Obiettivo:
Rispondi alle domande seguenti in base all'articolo sullo sviluppo di Frosinone nel Settecento riportato più sotto.
(a) Di quale chiesa la ricostruzione è definita un segno dello sviluppo di Frosinone nel '700?
(b) Quanti abitanti aveva Frosinone nel 1701?
(c) Sotto quale arciprete iniziarono i lavori nella chiesa di S. Benedetto?

Articolo:
• • • • • • •
Script per monitoraggio pagine menu ciociaria

IL SANTUARIO, FRA ARTE, FEDEHE E LINEAMENTI STORICI


LO SVILUPPO FRUSINATE DEL
SECOLO XVIII

La storia della ricostruzione ed incremento della chiesa di S. Maria non è che un segno, sebbene preminente, dello sviluppo avuto da Frosinone nel ‘700. Per convincersene basterebbe guardare l’incremento demografico.

Nel 1701 Frosinone aveva 3.000 abitanti, nel 1782 ne faceva 6.670, ossia più del doppio, mentre prima dell’invasione francese aveva toccato i 7.000, per scendere poi alla fine dell’impero napoleonico a 6.014 (anno 1816).

Però oltre a questo sviluppo demografico bisogna guardare a quello urbanistico e, diciamolo pure, artistico. Diamone uno sguardo sintetico.

Chiesa di S. Benedetto

Anche questa chiesa, come quella di S. Maria, viene quasi ricostruita del tutto, fino a prendere forma settecentesca. I lavori iniziairono nel 1750 sotto l’arciprete Don Bernardino Di Dini e furono terminati nel 1797, un anno prima che fosse profanata e quindi saccheggiata dai francesi.
• • • • • • •
Materiale fornito:

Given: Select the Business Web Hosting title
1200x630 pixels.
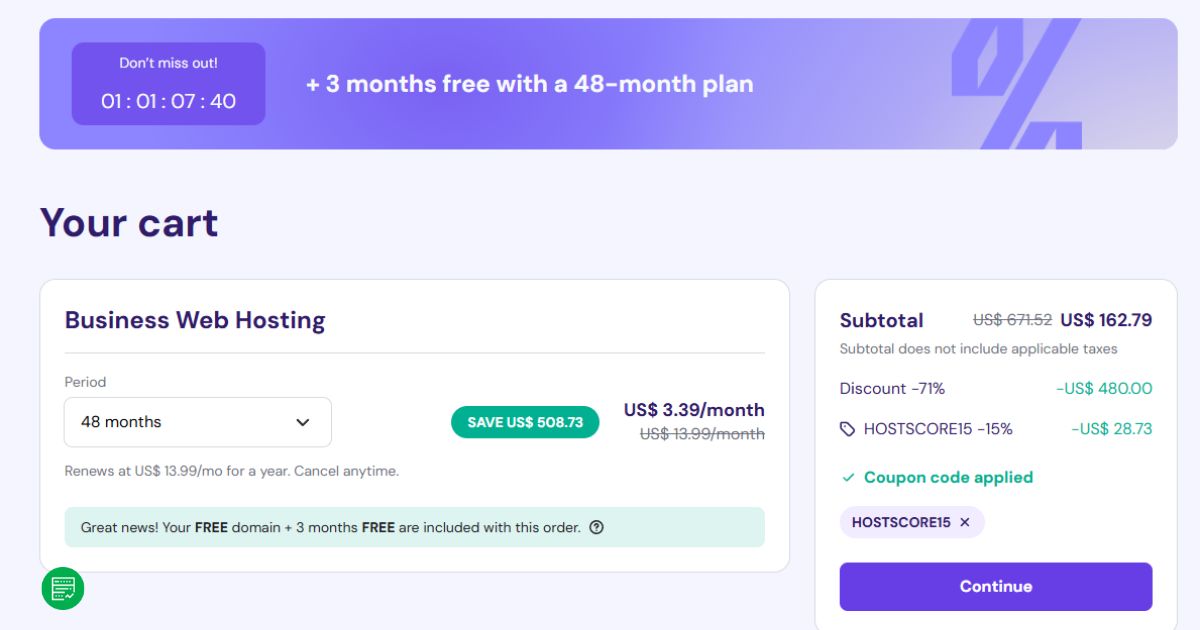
• • • • • • •
Risposta attesa:
(a) La chiesa di S. Maria.
(b) 3.000 abitanti.
(c) Don Bernardino Di Dini.